«Descrivetemi!». Ordinai loro.

Dopo essersi grattata la testa, Shinhai fece un bel respiro. «Il tuo occhio sinistro sembra imploso. La tua iride grigia naviga in un mare di rosso. Sembra un girone infernale dantesco. Hai una specie di maschera, che in confronto quella di Ferro sembra l'accessorio ideale per andare a fare una passeggiata per i giardini regali di Versailles. Un tubo che drena il sangue ti esce dall'angolo...». Si interruppe non più convinta di quel racconto dell'orrore.

«Continua». Sussurrai sotto shock.

«Abbiamo sentito che ti si è staccata la pelle intorno all'occhio. Quindi sotto questa...». Mi indicò non sapendo come chiamare l'oscenità che avevo in volto. «Hai la medicazione per risanare tutti gli strati di pelle che hai perso».

«M-ma hai detto che non è grave come sembra. Giusto?». Balbettò Davis nel disperato tentativo di mettere una toppa sopra il buco dell'Ozono.

«Al momento non vedo da quest'occhio». Mi indicai l'occhio sinistro con l'indice tremante. «E dall'altro vedo sfocato, a tratti. Ma Doc dice che dovrei tornare a vedere...».

«Dovresti?». Shinhai mi interruppe e sollevò il sopracciglio destro così tanto da formare un angolo di quarantacinque gradi.

«Cavolo, Emma». Sospirò Davis. «Ecco quello che succede quando cerchi di parlare con il ragazzo che ti piace».

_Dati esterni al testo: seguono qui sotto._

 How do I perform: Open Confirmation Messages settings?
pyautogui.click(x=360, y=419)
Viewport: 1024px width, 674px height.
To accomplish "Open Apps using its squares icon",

Con la poca forza che mi era rimasta, diedi un colpetto al braccio di Davis. «Shhh! Sei pazzo? I miei sono qua fuori».

Shinhai iniziò a scuotere la testa. «Sapevo che dovevo dare retta al delfino gravido e incazzato e non farti andare a quella maledetta festa. La prossima volta ti incateno con le manette, porca put...».

L'imprecazione della mia amica fu interrotta dall'entrata dei miei. Avevano una faccia appesa, degna di quella che tutti noi faremo al funerale di Johnny Deep.

Per quanto la situazione era grave, Shinhai non sorrise come una quattordicenne in piena tempesta ormonale quando vide mio padre.

«Come stai, ranocchia?». Mi domandò mio padre dopo essersi piazzato accanto a me, mentre mia madre continuava a sclerare circondata da Doc Simons e altri medici.

Li sentivo parlare di nervo ottico, bendaggi e tante altre parole che non avevo voglia di sentire.

«Bene». Mentii. Mio padre aveva l'aria stanca e io non me la sentivo di aggravare la situazione dicendo la verità. «Dovete dare un tranquillamente a mamma».

«Anche due». Convenne lui mentre mi stringeva la mano tra le sue.

Cercai di sorridere come meglio potevo, ma ogni tentativo morì sulle labbra non appena vidi il suo viso.

«Oh, mio dio». Fu tutto quello che riuscii a sibilare.

Al sussurro delle mie parole, tutti si voltarono verso Ollie che era appena entrato nella stanza con Penelope accanto.

Entrambi, sotto gli sguardi inquisitori e confusi di tutti, si piazzarono ai piedi del mio letto.

Ollie si passò una mano tra i capelli mentre mi osservava con sguardo vacuo.

Era finita nel mio peggior incubo: la seconda volta che gli occhi di Ollie si posavano su di me, io ero stesa su un letto di ospedale con l'occhio esploso e le sembianze di un sottoprodotto demoniaco.

Penelope indicò la mia faccia tumefatta. Sembrava essere sotto shock più di me. «Quello è colpa di mio fratello?». Domandò con voce tremante.

L'incubo si era appena aggravato.

Sentii il ringhio di mia madre levarsi e tramortire tutti i presenti nella stanza. «Questo è il ragazzo che ti ha dato un pugno?». Urlò e non mi diede possibilità di rispondere perché si voltò minacciosa verso Ollie. «Hai due secondi per sparire dalla mia vista prima che te lo dia io un pugno».